WRITTEN EXERCISE =
Give the stretch from the line containing "Where should I" through the end of the material as a numbered list, skipping blank lines. Leave the pictures out.

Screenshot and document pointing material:
++++++++++++++++++++

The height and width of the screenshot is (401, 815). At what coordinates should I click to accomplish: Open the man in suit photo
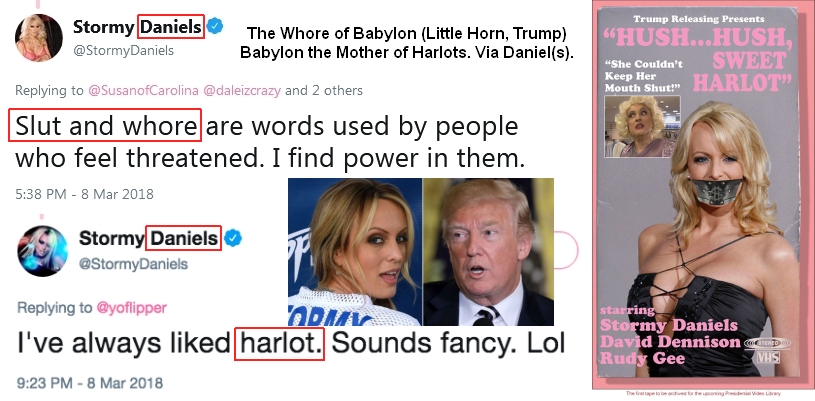point(489,252)
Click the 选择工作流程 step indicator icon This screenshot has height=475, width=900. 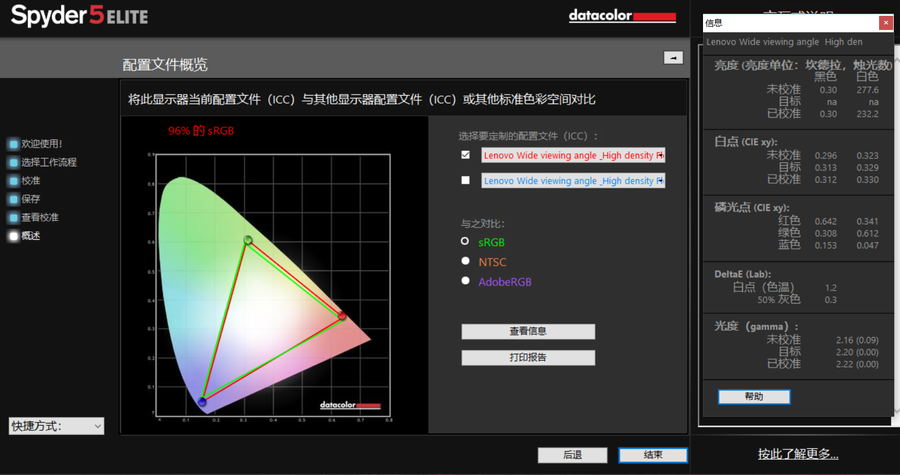click(13, 162)
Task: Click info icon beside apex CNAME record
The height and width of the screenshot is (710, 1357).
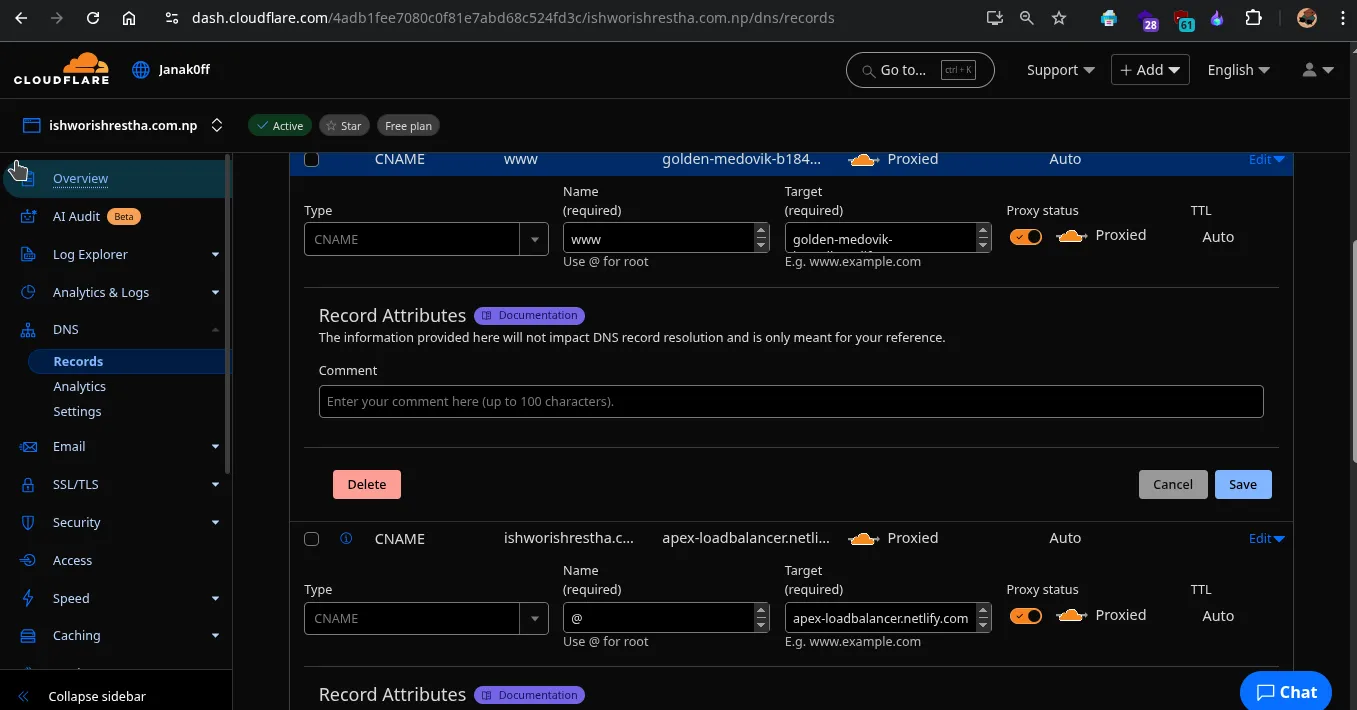Action: [346, 538]
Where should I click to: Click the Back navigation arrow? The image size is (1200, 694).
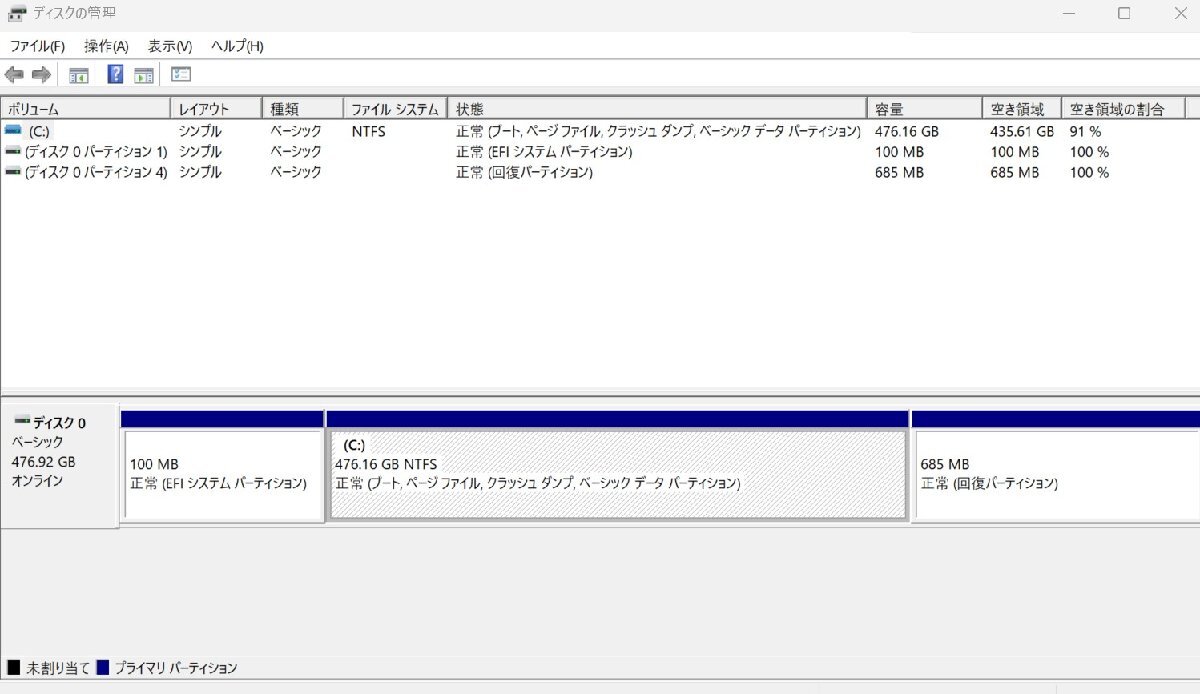[x=14, y=74]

++++++++++++++++++++

OUTPUT OF THE EXERCISE =
1. Where should I click to: Click the Back navigation arrow? The image size is (1200, 694).
2. [x=14, y=74]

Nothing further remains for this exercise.